Tonga braces for possible direct hit by Tropical Cyclone Harold tomorrow morning Thursday 9


Warnings are being issued in Tonga with fears the kingdom is in line to be directly hit by Tropical Cyclone Harold.

“Harold could make a direct hit as a “Severe” cyclone – Category 3 or 4. However modelling suggests, like Fiji, the Tropical Cyclone will pass just to the south of the island – limiting damage,” Weather Watch New Zealand reports.

Acting Deputy Police Commissioner ‘Atunaisa Taumoepeau said Cyclone Harold could make landfall in Tonga at 7am.

Boat owners and fishers were being urged to stay away from waters and Taumopeau reminded the public about the Mormon Church evacuation centres saying they have been made available to those who wanted them.

Tonga Met Services reported the cyclone at 6pm this evening on its tropical cyclone advisory number nine saying a hurricane force wind warning remains in force for Tongatapu and ‘Eua land areas and coastal waters.

It described Harold as tropical cyclone Catefory 4.

A gale wind warning remains in force for Ha’apai, Tele-ki-Tonga and Tele-ki-Tokelau land areas and coastal waters.

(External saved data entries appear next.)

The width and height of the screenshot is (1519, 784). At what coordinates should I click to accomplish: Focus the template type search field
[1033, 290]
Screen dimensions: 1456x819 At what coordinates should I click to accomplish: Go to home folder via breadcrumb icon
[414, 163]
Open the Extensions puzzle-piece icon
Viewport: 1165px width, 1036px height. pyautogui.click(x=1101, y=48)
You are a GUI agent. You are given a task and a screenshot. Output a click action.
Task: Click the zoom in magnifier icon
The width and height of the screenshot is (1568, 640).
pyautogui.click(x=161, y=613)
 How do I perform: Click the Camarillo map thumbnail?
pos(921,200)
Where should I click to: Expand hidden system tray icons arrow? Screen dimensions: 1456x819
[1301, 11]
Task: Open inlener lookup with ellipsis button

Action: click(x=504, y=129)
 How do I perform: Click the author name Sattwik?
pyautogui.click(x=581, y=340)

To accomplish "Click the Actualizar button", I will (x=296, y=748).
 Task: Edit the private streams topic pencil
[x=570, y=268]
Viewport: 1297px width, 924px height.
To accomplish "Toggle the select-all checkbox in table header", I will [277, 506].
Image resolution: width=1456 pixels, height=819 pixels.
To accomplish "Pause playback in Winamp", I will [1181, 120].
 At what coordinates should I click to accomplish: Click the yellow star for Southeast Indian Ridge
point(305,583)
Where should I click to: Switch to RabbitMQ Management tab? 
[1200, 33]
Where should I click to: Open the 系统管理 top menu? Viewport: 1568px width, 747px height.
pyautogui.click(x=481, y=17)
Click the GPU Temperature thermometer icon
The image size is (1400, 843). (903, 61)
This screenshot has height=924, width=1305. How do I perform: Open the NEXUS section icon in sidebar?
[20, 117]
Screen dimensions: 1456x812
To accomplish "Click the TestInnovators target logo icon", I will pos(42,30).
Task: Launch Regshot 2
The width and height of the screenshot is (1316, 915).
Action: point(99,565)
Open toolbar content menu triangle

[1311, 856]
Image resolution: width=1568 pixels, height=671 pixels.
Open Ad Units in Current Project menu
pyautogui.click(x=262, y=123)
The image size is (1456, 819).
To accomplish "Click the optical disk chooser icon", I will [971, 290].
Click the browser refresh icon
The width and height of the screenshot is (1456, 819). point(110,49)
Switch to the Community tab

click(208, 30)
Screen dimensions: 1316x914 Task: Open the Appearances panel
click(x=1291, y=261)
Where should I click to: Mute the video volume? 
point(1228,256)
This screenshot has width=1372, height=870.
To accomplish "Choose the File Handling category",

A strong wind warning remains in force for the Niuas and Vava’u land areas and coastal waters.

A heavy rain warning and flash flood advisory remains in force for all of Tonga.

A small craft advisory remains in force for all of Tonga coastal waters.

A heavy damaging swell remains in force for Vava’u, Ha’apai, Tongatapu, ‘Eua, Tele-ki-Tonga and Tele-ki-Tokelau coastal waters.

An extreme high tide is now in force for all of Tonga coastal waters for tomorrow and Friday.

This afternoon at 3pm the Weather Watch New Zealand reported Tropical Cyclone Harold remains a powerful Severe Category 4 storm as it begins to slowly move off from Fiji.

It said the centre of the storm crossed over Fiji’s Kadavu Island early this afternoon but didn’t cross over the main island of Viti Levu, sparing Nadi and Suva from the worst part of the storm.

Significant storm surge is expected to have caused – and still be causing – widespread damage along parts of Fiji’s western and southern coastlines.

Kadavu Island and surrounds are in a well known ‘cyclone path’ and are prepared for events like this, however the power of Harold is strong enough to cause significant damage there along with catastrophic coastal flooding in vulnerable areas.